Flow cytometry analyzes cell apoptosis

Flow cytometric (FCM) analysis was performed to inspect cell apoptosis. The proportion of cells undergoing apoptosis was evaluated using PE Annexin V Apoptosis Detection Kit I (BD Pharmingen™, Cat: 559763). Cells were discriminated into three populations, viable cells, early apoptotic cells and late apoptotic or necrotic cells based on PE Annexin V and 7-AAD staining. Apoptosis array was analyzed using FACSCarlibur (BD Pharmingen™). All assays were repeated for three times.
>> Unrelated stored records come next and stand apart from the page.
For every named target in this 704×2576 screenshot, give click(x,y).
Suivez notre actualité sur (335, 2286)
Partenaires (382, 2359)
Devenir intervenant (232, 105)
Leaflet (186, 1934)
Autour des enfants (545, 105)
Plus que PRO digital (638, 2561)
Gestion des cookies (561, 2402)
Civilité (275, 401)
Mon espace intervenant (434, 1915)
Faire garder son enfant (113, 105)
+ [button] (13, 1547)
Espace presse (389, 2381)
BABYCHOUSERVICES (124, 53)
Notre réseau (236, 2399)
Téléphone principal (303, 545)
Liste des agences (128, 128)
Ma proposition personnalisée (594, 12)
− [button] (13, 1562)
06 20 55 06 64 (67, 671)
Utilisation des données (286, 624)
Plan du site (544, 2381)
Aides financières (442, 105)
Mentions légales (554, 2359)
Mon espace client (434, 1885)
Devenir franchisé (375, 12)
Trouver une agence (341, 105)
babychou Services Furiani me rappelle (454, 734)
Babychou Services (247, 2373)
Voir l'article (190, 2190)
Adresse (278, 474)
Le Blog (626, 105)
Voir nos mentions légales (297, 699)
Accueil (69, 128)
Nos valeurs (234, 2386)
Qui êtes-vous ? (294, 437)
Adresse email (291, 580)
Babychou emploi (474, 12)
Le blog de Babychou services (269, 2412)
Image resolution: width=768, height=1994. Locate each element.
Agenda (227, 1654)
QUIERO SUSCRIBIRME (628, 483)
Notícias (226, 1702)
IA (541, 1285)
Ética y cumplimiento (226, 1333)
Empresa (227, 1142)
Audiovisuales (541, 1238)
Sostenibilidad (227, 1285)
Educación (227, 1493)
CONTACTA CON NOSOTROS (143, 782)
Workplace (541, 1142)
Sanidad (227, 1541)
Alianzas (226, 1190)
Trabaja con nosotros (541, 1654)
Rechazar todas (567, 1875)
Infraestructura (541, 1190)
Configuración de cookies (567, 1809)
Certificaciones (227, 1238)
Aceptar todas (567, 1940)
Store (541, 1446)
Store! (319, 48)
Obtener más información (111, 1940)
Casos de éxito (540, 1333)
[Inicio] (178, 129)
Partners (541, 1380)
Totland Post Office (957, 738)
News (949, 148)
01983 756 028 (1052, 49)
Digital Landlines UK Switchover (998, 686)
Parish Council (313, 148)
Evaluation of immunostaining intensity of TMAs

The BRD4 was immunohistochemically stained yellow or brown positioning in the cell nucleus. The samples were scored independently according to the intensity of cellular staining and the proportion of stained cells [27]. The proportion of stained cells in total cell number of every point about 0, 1% to 25%, 25% to 50%, 50% to 75%, > 75% were scored as 0, 1, 2, 3, 4 points, respectively. The intensity of cellular staining was determined by the degree of color, namely none, weak (yellow), medium (brown), and strong (Brown Brown) were scored as 0, 1, 2, 3 points, respectively. The final combined score about 0–1, 2–3, 4–5 and 6–7 points were divided into negative(−), weak positive (+), moderate positive (+ +) and strong positive (+ + +), respectively. Then we defined the negative and weak positive staining as the BRD4lo level group, and the moderate and strong positive staining as the BRD4hi level group, respectively.

Statistical analysis

Statistical analyses were performed with SPSS 17.0 software (SPSS, Chicago, IL) and PRISM 5.0 (GraphPad Software Inc., San Diego, CA, USA) as previously described [29]. Overall survival (OS) was calculated using the Kaplan-Meier method and was analyzed using the log-rank test. A Cox proportional hazards regression model was used to analyze independent prognostic factors. For comparisons of individual variables, t-tests, chi-square tests, Fisher exact tests, and Spearman coefficient tests were used when necessary. All P-values obtained were considered as significant when ≤ 0.05.